From: Ingo Molnar <mingo@kernel.org>
To: Srikar Dronamraju <srikar@linux.vnet.ibm.com>
Cc: Rik van Riel <riel@redhat.com>,
Peter Zijlstra <peterz@infradead.org>,
linux-kernel@vger.kernel.org, Mel Gorman <mgorman@suse.de>
Subject: Re: [PATCH v2 2/4] sched:Consider imbalance_pct when comparing loads in numa_has_capacity
Date: Tue, 23 Jun 2015 10:10:39 +0200 [thread overview]
Message-ID: <20150623081038.GA26231@gmail.com> (raw)
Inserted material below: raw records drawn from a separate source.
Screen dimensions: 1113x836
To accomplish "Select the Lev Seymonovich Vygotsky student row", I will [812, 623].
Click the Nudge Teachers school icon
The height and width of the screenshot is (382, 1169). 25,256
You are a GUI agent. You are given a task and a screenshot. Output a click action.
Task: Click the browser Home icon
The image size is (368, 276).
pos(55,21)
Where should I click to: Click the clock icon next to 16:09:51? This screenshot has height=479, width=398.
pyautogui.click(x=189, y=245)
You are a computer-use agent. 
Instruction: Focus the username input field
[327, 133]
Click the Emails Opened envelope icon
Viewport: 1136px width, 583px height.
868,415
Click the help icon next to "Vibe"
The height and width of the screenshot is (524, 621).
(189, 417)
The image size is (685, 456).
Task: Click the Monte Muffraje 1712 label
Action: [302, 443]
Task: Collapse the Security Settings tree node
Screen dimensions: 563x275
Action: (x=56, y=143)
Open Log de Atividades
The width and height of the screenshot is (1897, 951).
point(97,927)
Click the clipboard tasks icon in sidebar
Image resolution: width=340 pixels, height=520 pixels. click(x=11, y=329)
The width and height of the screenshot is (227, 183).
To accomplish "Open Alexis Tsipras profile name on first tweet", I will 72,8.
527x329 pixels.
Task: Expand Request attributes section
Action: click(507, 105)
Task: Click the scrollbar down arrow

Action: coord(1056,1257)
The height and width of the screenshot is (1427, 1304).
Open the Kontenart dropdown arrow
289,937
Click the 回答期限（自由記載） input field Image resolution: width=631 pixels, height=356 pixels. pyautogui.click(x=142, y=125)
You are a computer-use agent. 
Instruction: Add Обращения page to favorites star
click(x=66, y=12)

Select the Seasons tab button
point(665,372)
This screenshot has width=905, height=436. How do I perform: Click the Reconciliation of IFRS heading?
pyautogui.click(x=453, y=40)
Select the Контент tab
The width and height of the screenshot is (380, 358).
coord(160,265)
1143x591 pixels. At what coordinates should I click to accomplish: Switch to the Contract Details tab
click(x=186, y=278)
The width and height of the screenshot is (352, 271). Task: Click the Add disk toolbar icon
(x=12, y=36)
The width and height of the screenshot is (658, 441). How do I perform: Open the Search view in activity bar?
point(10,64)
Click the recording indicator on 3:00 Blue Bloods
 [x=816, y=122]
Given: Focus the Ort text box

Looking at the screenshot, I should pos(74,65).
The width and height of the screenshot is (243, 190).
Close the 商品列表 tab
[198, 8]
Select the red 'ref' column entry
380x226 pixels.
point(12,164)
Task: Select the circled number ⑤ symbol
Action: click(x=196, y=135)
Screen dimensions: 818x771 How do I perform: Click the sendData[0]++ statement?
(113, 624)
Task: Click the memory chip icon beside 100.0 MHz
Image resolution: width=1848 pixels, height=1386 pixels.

In-Reply-To: <20150622162958.GB32412@linux.vnet.ibm.com>
* Srikar Dronamraju <srikar@linux.vnet.ibm.com> wrote:
> * Rik van Riel <riel@redhat.com> [2015-06-16 10:39:13]:
>
> > On 06/16/2015 07:56 AM, Srikar Dronamraju wrote:
> > > This is consistent with all other load balancing instances where we
> > > absorb unfairness upto env->imbalance_pct. Absorbing unfairness upto
> > > env->imbalance_pct allows to pull and retain task to their preferred
> > > nodes.
> > >
> > > Signed-off-by: Srikar Dronamraju <srikar@linux.vnet.ibm.com>
> >
> > How does this work with other workloads, eg.
> > single instance SPECjbb2005, or two SPECjbb2005
> > instances on a four node system?
> >
> > Is the load still balanced evenly between nodes
> > with this patch?
> >
>
> Yes, I have looked at mpstat logs while running SPECjbb2005 for 1JVMper
> System, 2 JVMs per System and 4 JVMs per System and observed that the
> load spreading was similar with and without this patch.
>
> Also I have visualized using htop when running 0.5X (i.e 48 threads on
> 96 cpu system) cpu stress workloads to see that the spread is similar
> before and after the patch.
>
> Please let me know if there are any better ways to observe the
> spread. [...]
There are. I see you are using prehistoric tooling, but see the various NUMA
convergence latency measurement utilities in 'perf bench numa':
triton:~/tip> perf bench numa mem -h
# Running 'numa/mem' benchmark:
# Running main, "perf bench numa numa-mem -h"
usage: perf bench numa <options>
-p, --nr_proc <n> number of processes
-t, --nr_threads <n> number of threads per process
-G, --mb_global <MB> global memory (MBs)
-P, --mb_proc <MB> process memory (MBs)
-L, --mb_proc_locked <MB>
process serialized/locked memory access (MBs), <= process_memory
-T, --mb_thread <MB> thread memory (MBs)
-l, --nr_loops <n> max number of loops to run
-s, --nr_secs <n> max number of seconds to run
-u, --usleep <n> usecs to sleep per loop iteration
-R, --data_reads access the data via writes (can be mixed with -W)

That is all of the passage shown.